■ **Assignment**:
After locating the line with "Given: Click Select all button", set down that line and all the lines that follow it, unchanged, to the end of the records; omit the pictures.

Entries taken from a collection:
++++++++++++++++++++
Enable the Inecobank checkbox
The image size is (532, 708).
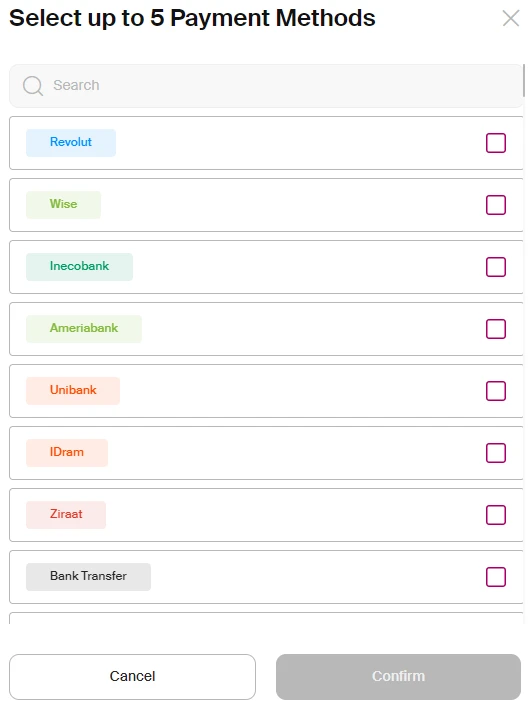pyautogui.click(x=495, y=267)
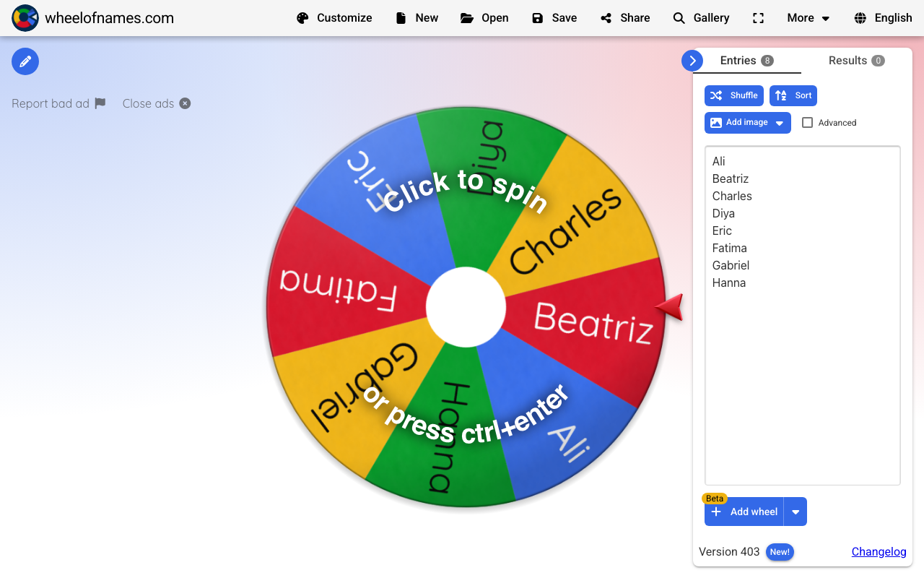The image size is (924, 578).
Task: Enable the Advanced checkbox
Action: pos(807,122)
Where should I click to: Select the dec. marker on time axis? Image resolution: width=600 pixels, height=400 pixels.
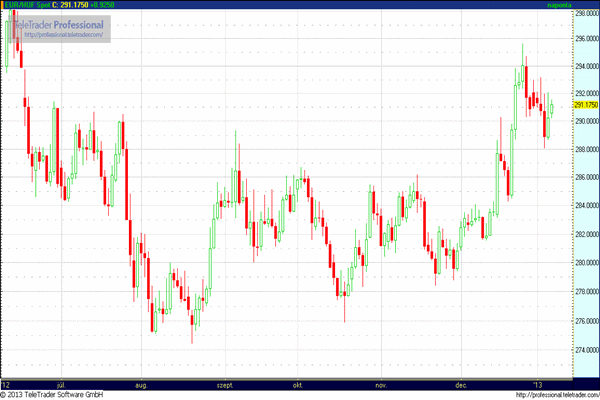(461, 384)
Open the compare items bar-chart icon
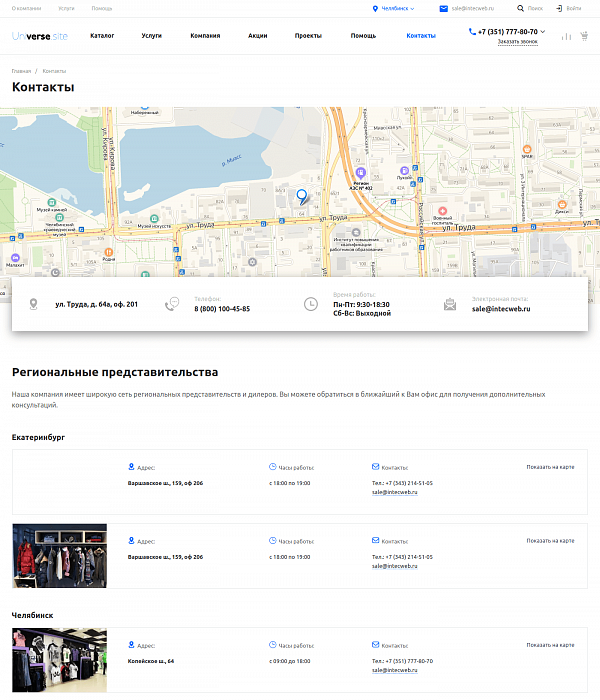 click(567, 36)
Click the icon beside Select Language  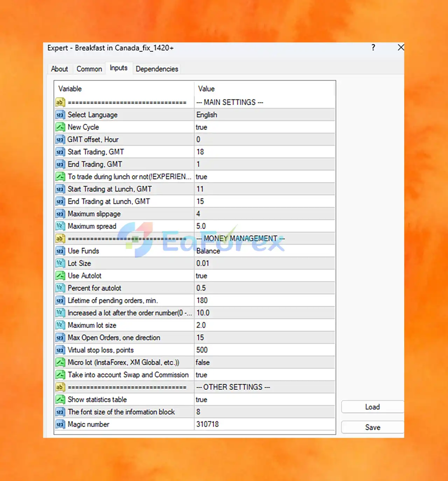60,115

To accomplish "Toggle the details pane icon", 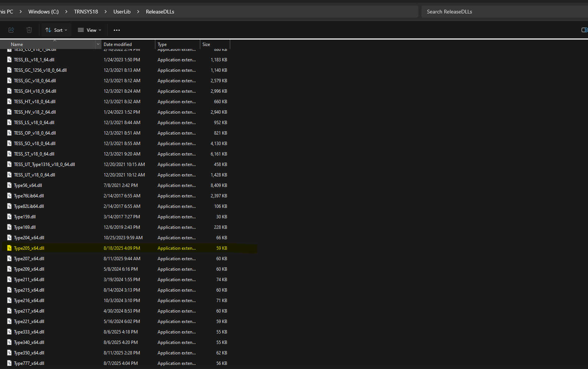I will click(x=584, y=30).
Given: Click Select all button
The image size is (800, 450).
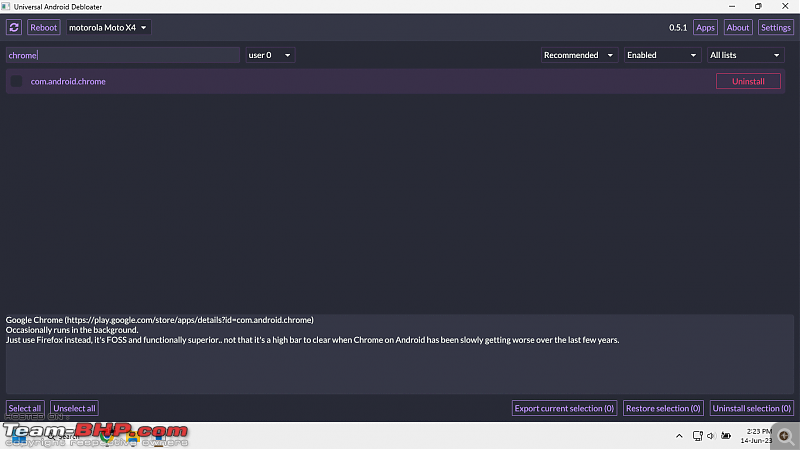Looking at the screenshot, I should pos(24,408).
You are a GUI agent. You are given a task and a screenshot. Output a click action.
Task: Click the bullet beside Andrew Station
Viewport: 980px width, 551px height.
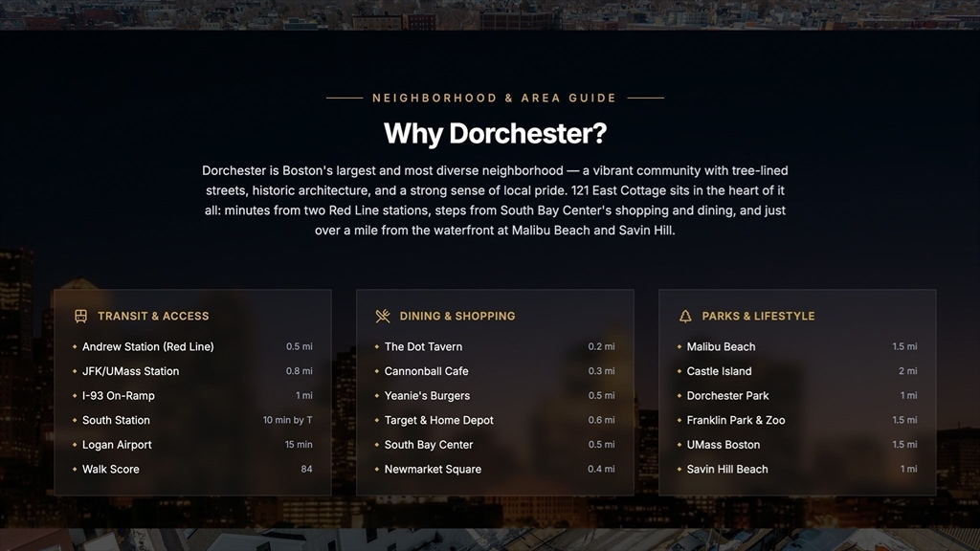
++++++++++++++++++++
■ **Your solution**:
Given: Click Select all button
The image size is (800, 450).
Looking at the screenshot, I should pos(24,408).
You are a GUI agent. You are given a task and a screenshot. Output a click action.
Task: Click the bullet beside Andrew Station
Viewport: 980px width, 551px height.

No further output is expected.